→ **Objective**
Rewrite the items below, replacing each instance of "screenshot" with "capture" and leaving all other wording unchanged. Omit the pictures from your answer.

━━━━━ Record list

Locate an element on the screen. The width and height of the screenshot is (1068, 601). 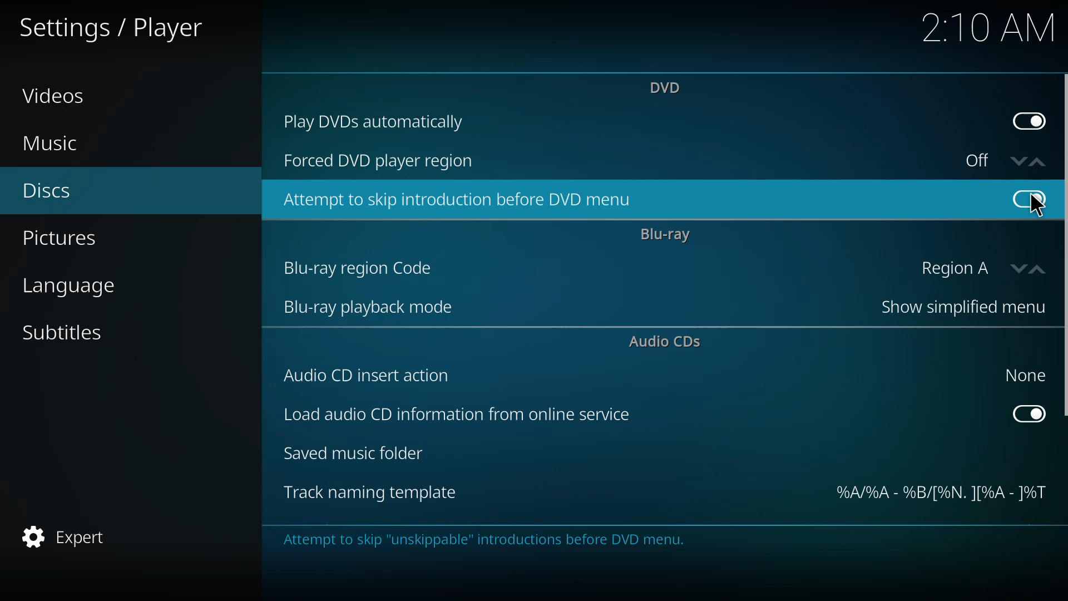
music is located at coordinates (52, 142).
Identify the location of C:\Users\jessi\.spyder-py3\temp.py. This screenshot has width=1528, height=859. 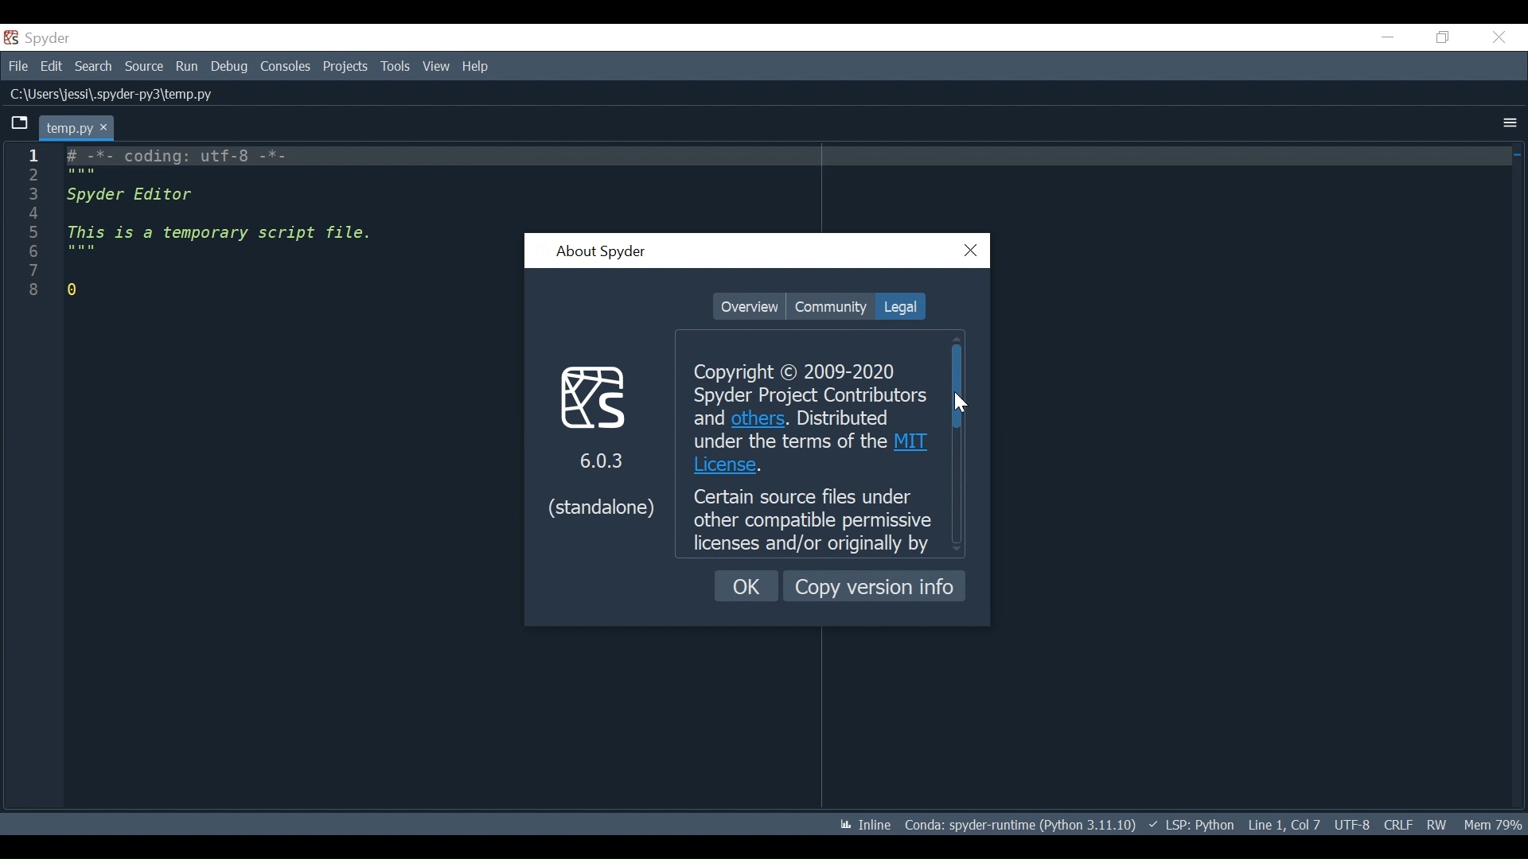
(116, 95).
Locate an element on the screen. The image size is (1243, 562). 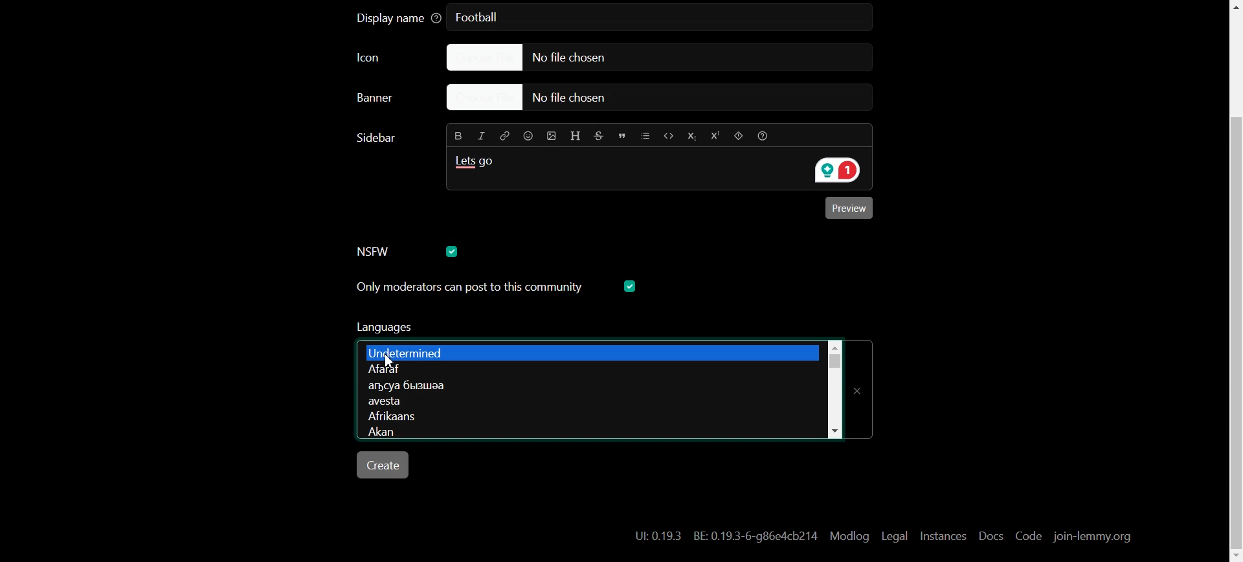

━━━━━━━━━━

→ **Written reply**
Locate an element on the screen. The width and height of the capture is (1068, 601). 
music is located at coordinates (52, 142).
Identify the location of C:\Users\jessi\.spyder-py3\temp.py. This capture has width=1528, height=859. 
(116, 95).
Locate an element on the screen. The image size is (1243, 562). 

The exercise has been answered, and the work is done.